Bomer: I don’t let Tim look at me, unless we’re shooting.
DeKay: Yes, it’s just better for me, that way I know the rule. Matt will have other production assistants come up to me and remind me, “Mr. Bomer does not want you to make eye contact with him.”
Bomer: Until they call action.
DeKay: Until they—
Bomer: No, Tim is actually my life coach. He doesn’t know it, but he is.
DeKay: Oh, likewise.
Bomer: I rely on him for advice and information on life on a seven day a week basis basically.
DeKay: We have a good time.
Bomer: We do.
DeKay: Yes, we have a very good time.
Bomer: There aren’t many days when we’re not laughing pretty hard, so how could we complain?
DeKay: There aren’t. Matt Bomer’s the funniest man—
So let’s just say that you guys were put on the stand and asked to be a character witness for each other’s characters. What would you say about them?
DeKay: Ah, so Peter would be a character witness for Neal?
Exactly, and vice-versa.
DeKay: It’s going to seem odd, but this is my first instinct and I think I have to go with it. One is smartest individual I’ve met. And two, one of the most devoted. Yes, he’s one of the—oh my gosh! I think because of this question, I’ve hit something here that I think that Peter sees in Neal; that he respects and adores, for lack of a better word.
Bomer: Oh, s…. We’ve got to do these blogger calls on a more regular basis.
DeKay: Yes. He sees a strong devotion in Neal. And it makes sense. Look how devoted he was to Kate.
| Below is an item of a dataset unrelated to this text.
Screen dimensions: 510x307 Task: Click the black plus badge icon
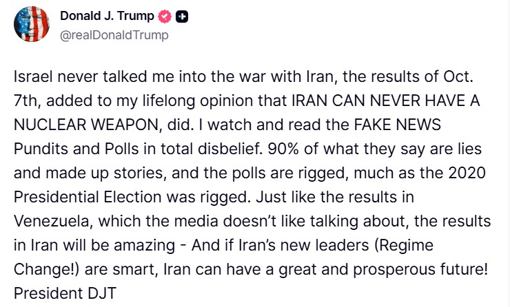182,17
Look how strong he stayed with Kate and was devoted to her. And if he can do that for her, he can do that for the bureau, and certainly for his friends.
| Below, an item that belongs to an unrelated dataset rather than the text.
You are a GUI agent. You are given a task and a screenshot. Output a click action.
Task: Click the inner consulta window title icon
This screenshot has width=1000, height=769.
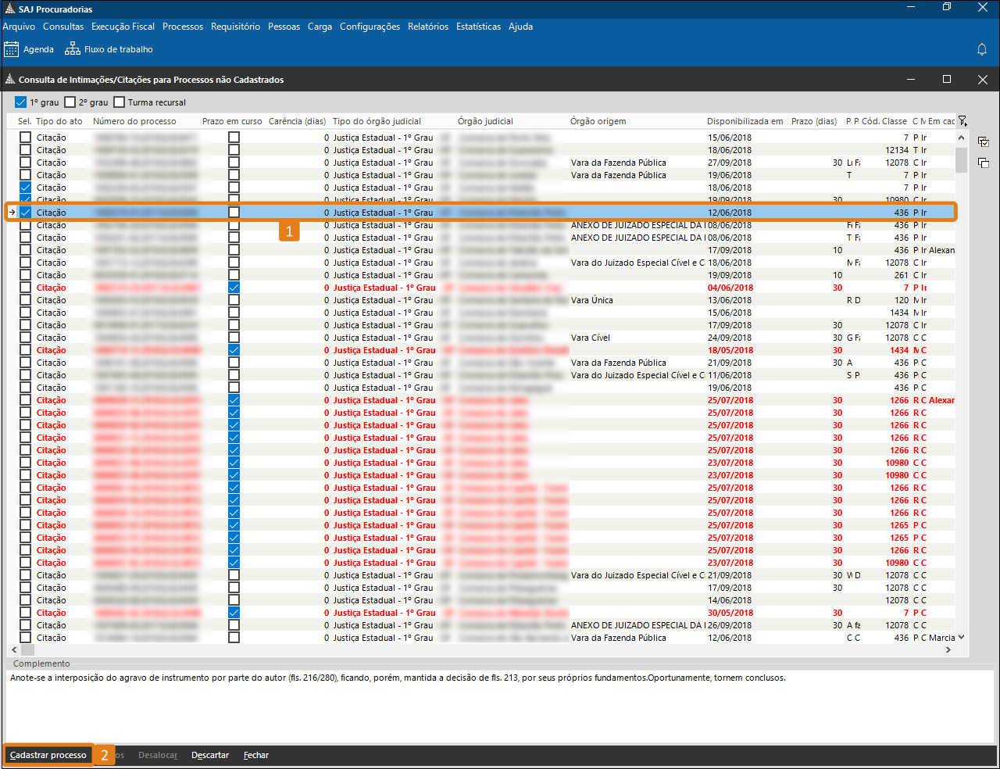[10, 80]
Makes sense. And what about the other way around? What does Neal think?
DeKay: Peter the player.
Bomer: He’s a player.
DeKay: He’s slept with every single woman in the bureau.
Bomer: One lady to the next, Peter. I would say that Peter is incredibly intelligent, dedicated, devoted, a family man. I mean, he has the white picket existence that I completely admire and respect and wish that I could have, but don’t really ultimately believe that I can.
DeKay: And Peter’s funny.
Bomer: And he’s funny!
DeKay: And he wears really good ties.
Bomer: And he puts up with my bull….
I wanted to ask what it’s like having Willie [as] Mozzie in more scenes and working with Peter, and you know, that for the season.
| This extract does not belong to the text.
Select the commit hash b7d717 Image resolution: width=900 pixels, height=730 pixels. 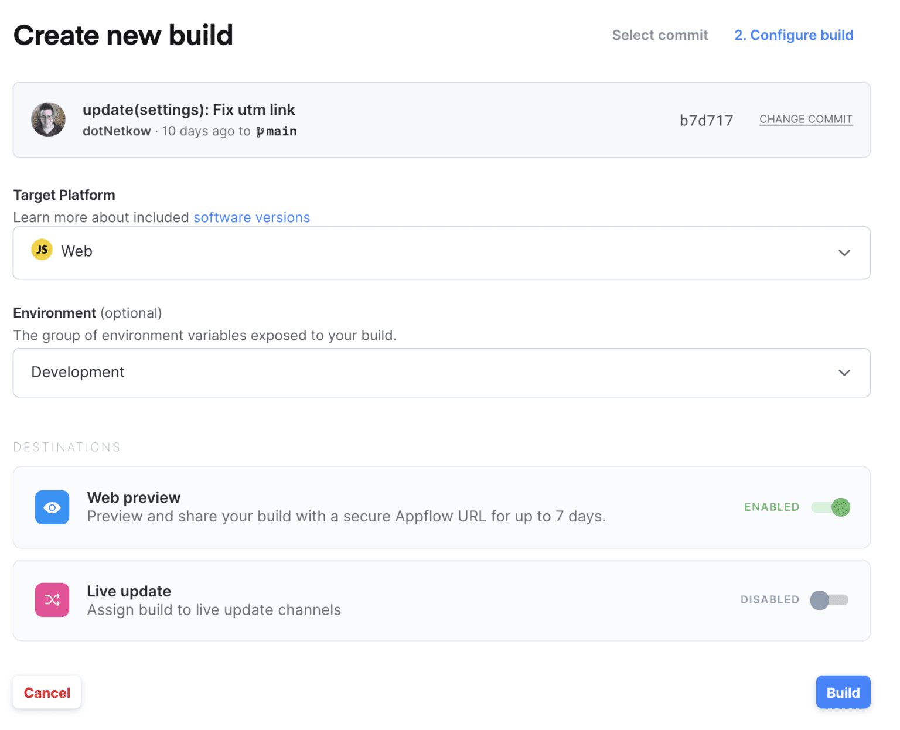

Bomer: He’s a real pain in the ….
DeKay: Yes, he is. It’s great because—I just love the relationship of Peter and Mozzie. He’s this nuisance, but we need him every so often, and he’s good to go to. And he’s also one of these guys who does some—he goes above and beyond every so often, and Peter hates to say it, but he says thank you to him.
And here’s the other thing about the world of White Collar is that even though Mozzie is a conspiracy theorist and there is a combative element between Mozzie and Peter, never, never, never would Peter ever not trust him with—no, let me rephrase this. There isn’t that element of violence, and because that element is not there between certainly Neal and Mozzie and Peter, it gives it great flexibility. It gives that relationship a great flexibility. Peter’s never worrying, “Oh, Mozzie might draw a gun on somebody.” That’s just not there. And because of that, you’ve got much more leeway in the relationship.
Bomer: I think Willie is great and fun and he always brings something extra to the role, and it’s been fun for Neal to get to bridge two worlds that were very different for him in the first season, and to see people who he respects and admires and likes working with in two very different ways, come together and sort of being the intermediary in their dynamic at times, and also watching them get along famously at other times.
The followup: Tim, when are we going to see you in a wet t-shirt…
DeKay: I don’t know what you’ll—if this weather keeps up, you will see Tim in a wet suit because I will just sweat through everything and you’ll see Peter dripping as he does a walk and talk with Neal.